Madrid se prepara para la visita del Papa León XIV del 6 al 9 de junio, un evento que podría reunir hasta 1,8 millones de personas. Para garantizar la seguridad, el Ayuntamiento ha implementado un plan de restricciones de tráfico desde el 26 de mayo. Los cortes afectan a la Plaza de Lima (vigilia del día 6), Plaza de Cibeles (misa del día 7) y accesos a la Almudena, Congreso y Bernabéu. El cierre total de la Plaza de Lima comenzará la madrugada del 3 al 4 de junio.

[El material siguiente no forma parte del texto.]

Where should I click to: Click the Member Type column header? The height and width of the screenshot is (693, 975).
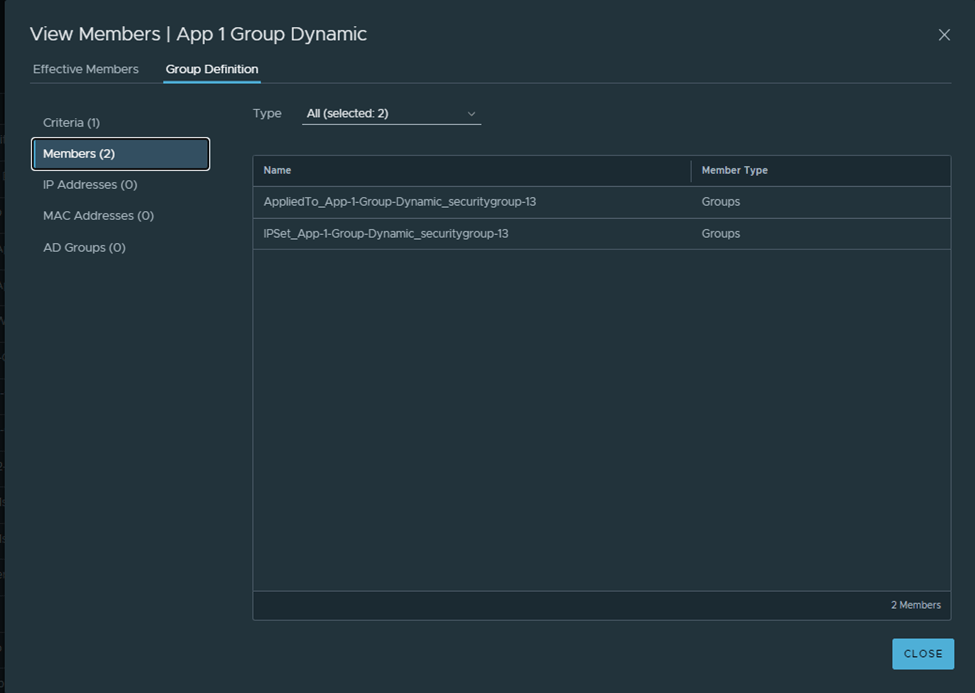click(x=734, y=171)
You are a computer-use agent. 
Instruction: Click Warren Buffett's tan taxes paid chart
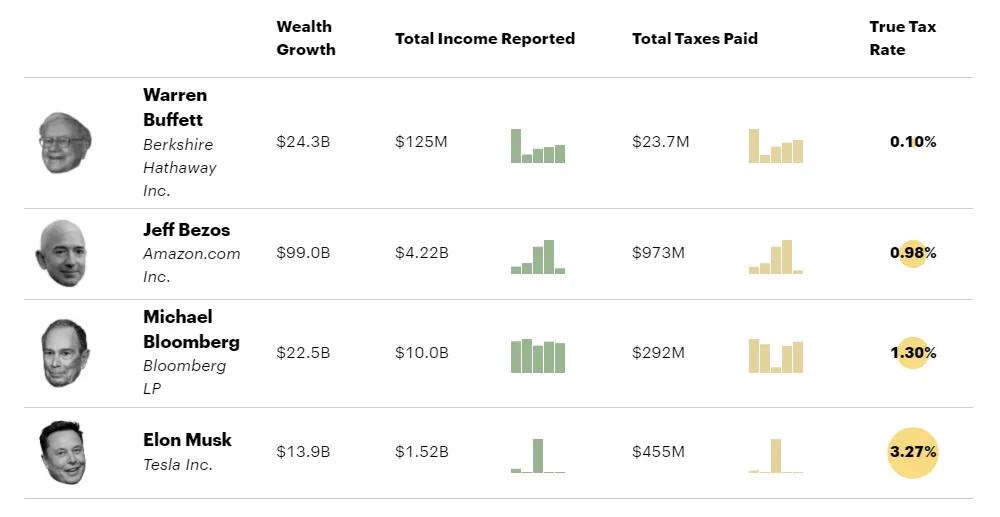[776, 146]
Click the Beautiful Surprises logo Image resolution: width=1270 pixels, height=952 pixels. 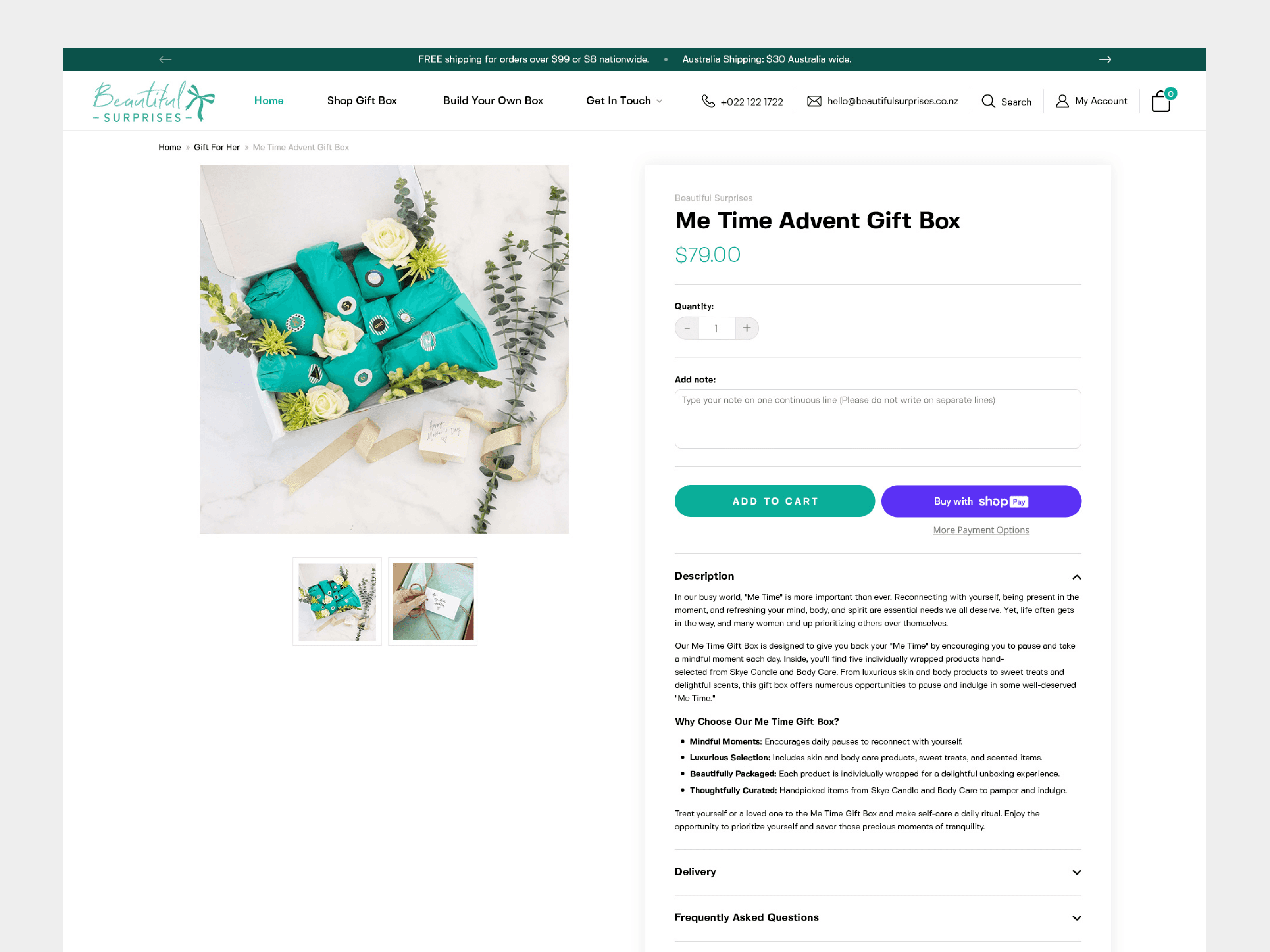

Logística urbana: sistemas de control de accesos y desvíos programados 🚦
La gestión del tráfico se apoya en sensores de ocupación y sistemas de semaforización inteligente que ajustan los tiempos de paso en tiempo real. Los desvíos se han programado mediante algoritmos de flujo vehicular, priorizando las vías alternativas como la M-30 y el Paseo de la Castellana. Los autobuses de la EMT ya no circulan por la parada frente al Cuartel General del Ejército desde el 27 de mayo. Se han habilitado pantallas informativas y apps municipales para notificar cortes dinámicos.
El Papa, el asfalto y el caos: un tridente imbatible 🚗
Los madrileños han descubierto que la fe mueve montañas, pero no mueve coches. El plan de movilidad es tan complejo que algunos conductores ya han jurado peregrinar a pie hasta el trabajo. Si el Papa bendice los atascos, quizá logre el milagro de que un taxista encuentre aparcamiento en Cibeles. Mientras, los vecinos de Lima se preguntan si la vigilia incluirá una oración para que el Ayuntamiento reponga las plazas de parking perdidas.